29. The respondent on the other hand submitted that the quantum of compensation is not tied to the remainder period of the contract and section 50 as read with section 49 of the Employment Act prescribes general guidelines on factors to be taken into account when assessing the quantum of the compensation. The respondent referred us to section 49(4)(a) and (b) of the Employment Act requiring the court to take into account the wishes of the employee and the circumstances in which the termination took place including the extent to which the employee contributed. In this regard, it is the respondent’s argument that the appellant failed to furnish the reasons for premature termination of employment and failed to pay the three months pay in lieu of notice pending the signing of a compromise agreement which was not a document under contract and whose contents were not discussed. The respondent referred us to Butt v Khan (1982-88) 1KAR 1 and Berkley-Steward v Waiyaki (1982-88) 1KAR 1118 for the proposition that the Court of Appeal will not interfere with an award of damages unless the same was inordinately high or low or the judge proceeded on wrong principles.
30. In awarding damages, the Industrial Court relied on section 15 of the Labour Institutions Act which provides that if the Industrial Court finds that a dismissal was unfair it may order the employer to pay compensation to the employee to a maximum of twelve months wages. Section 50 requires the courts to be guided by the provisions of section 49 of the Employment Act in determining damages.
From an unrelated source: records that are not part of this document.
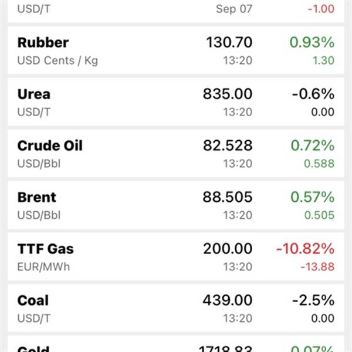The height and width of the screenshot is (352, 352).
Task: Open TTF Gas commodity entry
Action: (x=176, y=256)
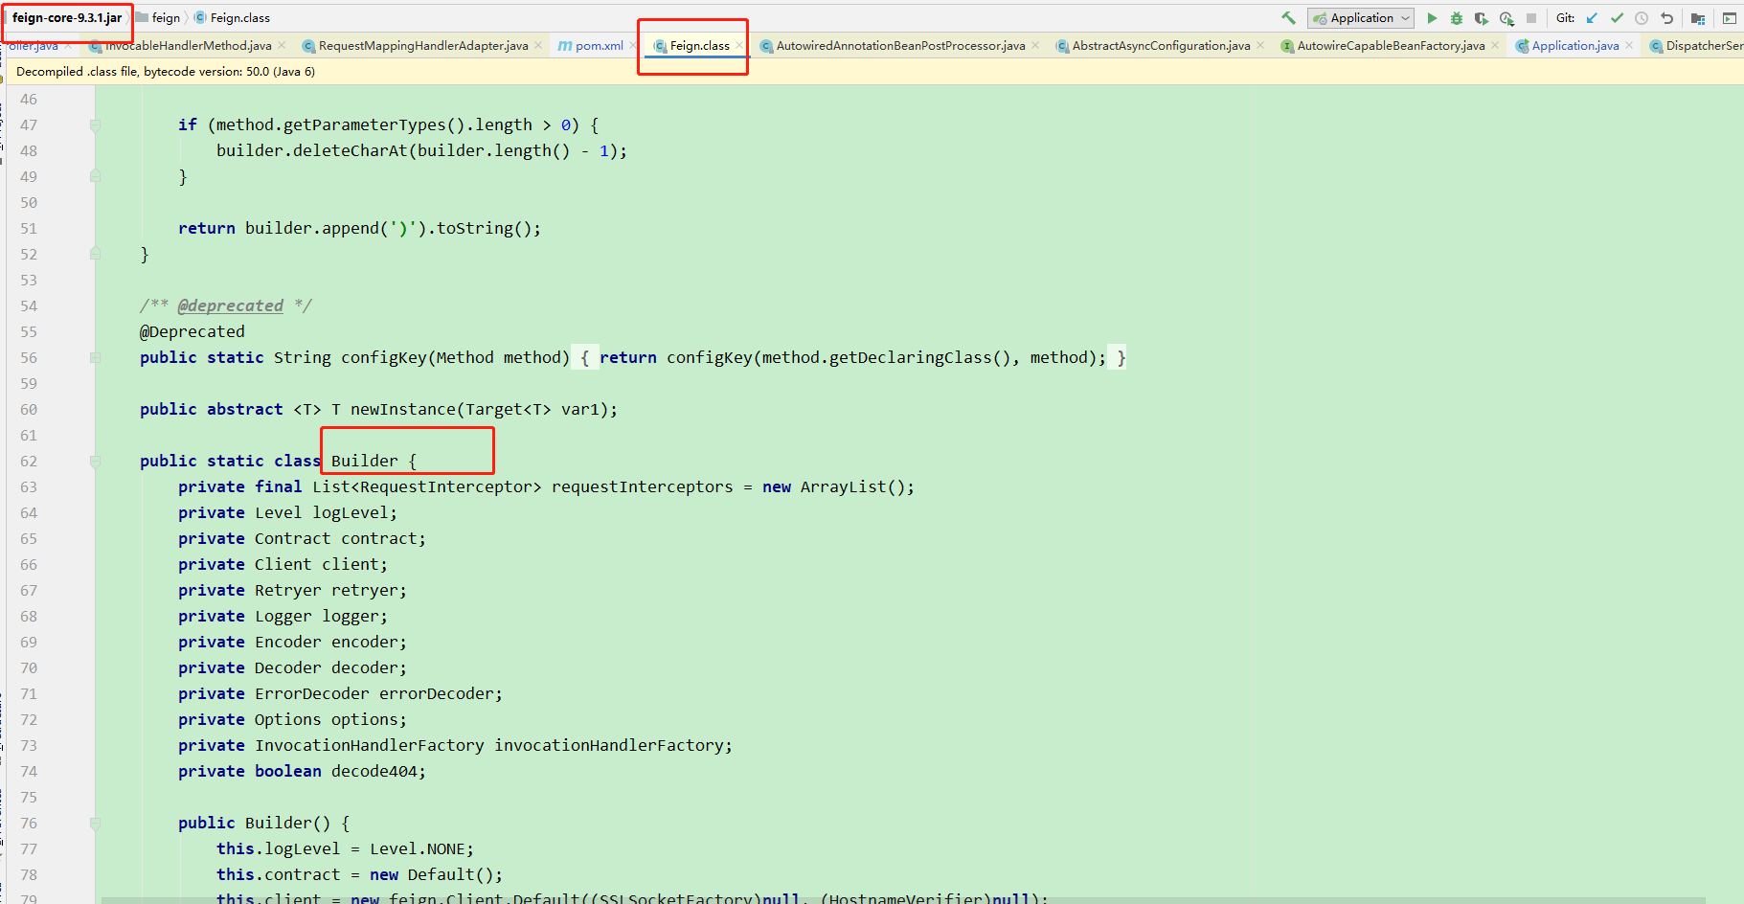Revert changes using the rollback arrow icon
The height and width of the screenshot is (904, 1744).
coord(1666,17)
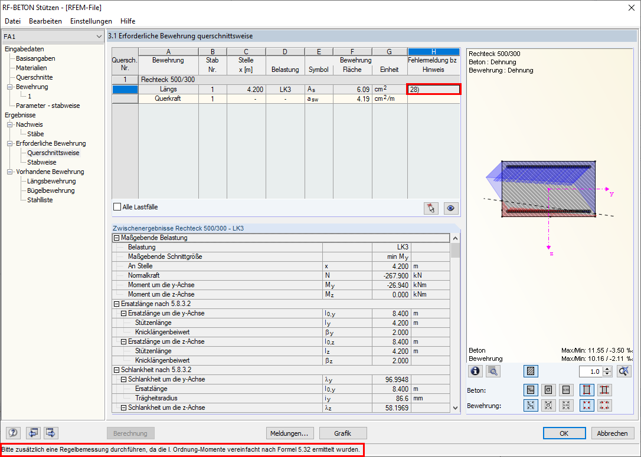641x457 pixels.
Task: Click the pick-in-graphic pointer icon under the table
Action: click(431, 208)
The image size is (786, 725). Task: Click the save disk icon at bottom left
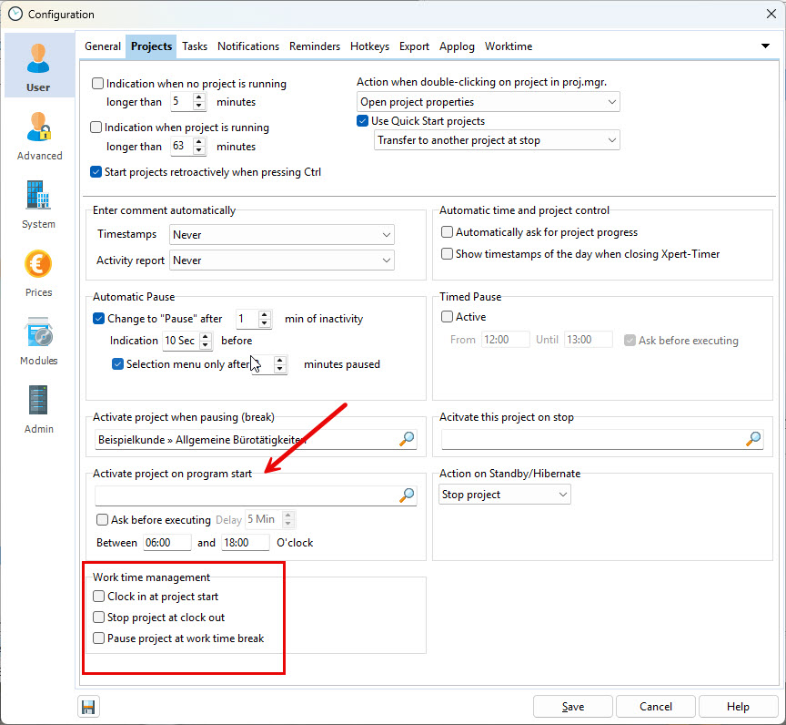(x=88, y=706)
Section 49 of the Employment Act provides a range of remedies. These are;
- The wages which the employee would have earned had he been given the period of notice to which he was entitled,
- The equivalent of a number of months wages or salary not exceeding twelve months based on the gross monthly wage or salary of the employee at the time of dismissal.
- Reinstatement of the employee
- Re-engagement
The first two remedies are provided for under section 49(1) while the last two are provided under section 49(3) of the Employment Act.
31. Section 49(1) of the Employment Act particularly provides as follows:
“(1) Where in the opinion of a labour officer summary dismissal or termination of a contract of an employee is unjustified, the labour officer may recommend to the employer to pay to the employee any or all of the following—(emphasis ours) . . .”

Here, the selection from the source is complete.